▶ _REQUIREMENT_
Copying nothing before it, reproduce the line that holds "You are a computer-use agent. The image" and every line after it in the data, exactly.

▶ _GIVEN RECORDS_
++++++

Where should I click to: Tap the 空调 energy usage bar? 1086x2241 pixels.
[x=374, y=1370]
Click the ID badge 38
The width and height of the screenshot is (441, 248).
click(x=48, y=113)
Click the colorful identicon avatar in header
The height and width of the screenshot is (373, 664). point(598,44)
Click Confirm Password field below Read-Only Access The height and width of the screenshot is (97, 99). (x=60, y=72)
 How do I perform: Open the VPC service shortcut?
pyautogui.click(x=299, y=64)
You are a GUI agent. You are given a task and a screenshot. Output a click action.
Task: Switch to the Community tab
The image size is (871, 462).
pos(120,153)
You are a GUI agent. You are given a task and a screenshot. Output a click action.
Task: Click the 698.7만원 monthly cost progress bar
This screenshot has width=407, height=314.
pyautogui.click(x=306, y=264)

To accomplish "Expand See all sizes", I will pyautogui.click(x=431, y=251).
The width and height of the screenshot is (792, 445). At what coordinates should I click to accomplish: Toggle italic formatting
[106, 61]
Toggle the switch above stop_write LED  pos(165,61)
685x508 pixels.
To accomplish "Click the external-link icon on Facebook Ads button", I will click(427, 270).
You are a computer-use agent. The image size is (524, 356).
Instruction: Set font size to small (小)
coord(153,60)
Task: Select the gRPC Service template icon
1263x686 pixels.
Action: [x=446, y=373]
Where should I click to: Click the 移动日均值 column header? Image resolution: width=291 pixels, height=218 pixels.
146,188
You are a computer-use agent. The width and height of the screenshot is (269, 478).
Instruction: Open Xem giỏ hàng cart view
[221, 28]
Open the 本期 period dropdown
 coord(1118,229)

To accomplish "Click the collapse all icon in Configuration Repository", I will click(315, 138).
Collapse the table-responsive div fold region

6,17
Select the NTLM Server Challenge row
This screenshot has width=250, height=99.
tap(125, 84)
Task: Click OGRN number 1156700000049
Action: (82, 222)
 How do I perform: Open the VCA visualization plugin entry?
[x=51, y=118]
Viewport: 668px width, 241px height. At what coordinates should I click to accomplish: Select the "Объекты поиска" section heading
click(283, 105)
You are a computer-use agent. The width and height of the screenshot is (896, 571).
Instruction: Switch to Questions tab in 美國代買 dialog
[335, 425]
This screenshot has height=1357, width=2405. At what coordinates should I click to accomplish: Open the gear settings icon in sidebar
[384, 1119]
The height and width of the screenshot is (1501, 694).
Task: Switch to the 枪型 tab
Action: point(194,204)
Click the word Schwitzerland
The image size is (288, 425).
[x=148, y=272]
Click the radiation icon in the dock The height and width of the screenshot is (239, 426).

++++++

▶ _YOUR RESPONSE_
You are a computer-use agent. The image size is (524, 356).
Instruction: Set font size to small (小)
coord(153,60)
Task: Select the gRPC Service template icon
1263x686 pixels.
Action: [x=446, y=373]
Where should I click to: Click the 移动日均值 column header? Image resolution: width=291 pixels, height=218 pixels.
146,188
You are a computer-use agent. The width and height of the screenshot is (269, 478).
Instruction: Open Xem giỏ hàng cart view
[221, 28]
Open the 本期 period dropdown
 coord(1118,229)

To accomplish "Click the collapse all icon in Configuration Repository", I will click(315, 138).
Collapse the table-responsive div fold region

6,17
Select the NTLM Server Challenge row
This screenshot has width=250, height=99.
tap(125, 84)
Task: Click OGRN number 1156700000049
Action: (82, 222)
 How do I perform: Open the VCA visualization plugin entry?
[x=51, y=118]
Viewport: 668px width, 241px height. At what coordinates should I click to accomplish: Select the "Объекты поиска" section heading
click(283, 105)
You are a computer-use agent. The width and height of the screenshot is (896, 571).
Instruction: Switch to Questions tab in 美國代買 dialog
[335, 425]
This screenshot has height=1357, width=2405. At what coordinates should I click to accomplish: Open the gear settings icon in sidebar
[384, 1119]
The height and width of the screenshot is (1501, 694).
Task: Switch to the 枪型 tab
Action: point(194,204)
Click the word Schwitzerland
The image size is (288, 425).
[x=148, y=272]
Click the radiation icon in the dock The height and width of the screenshot is (239, 426).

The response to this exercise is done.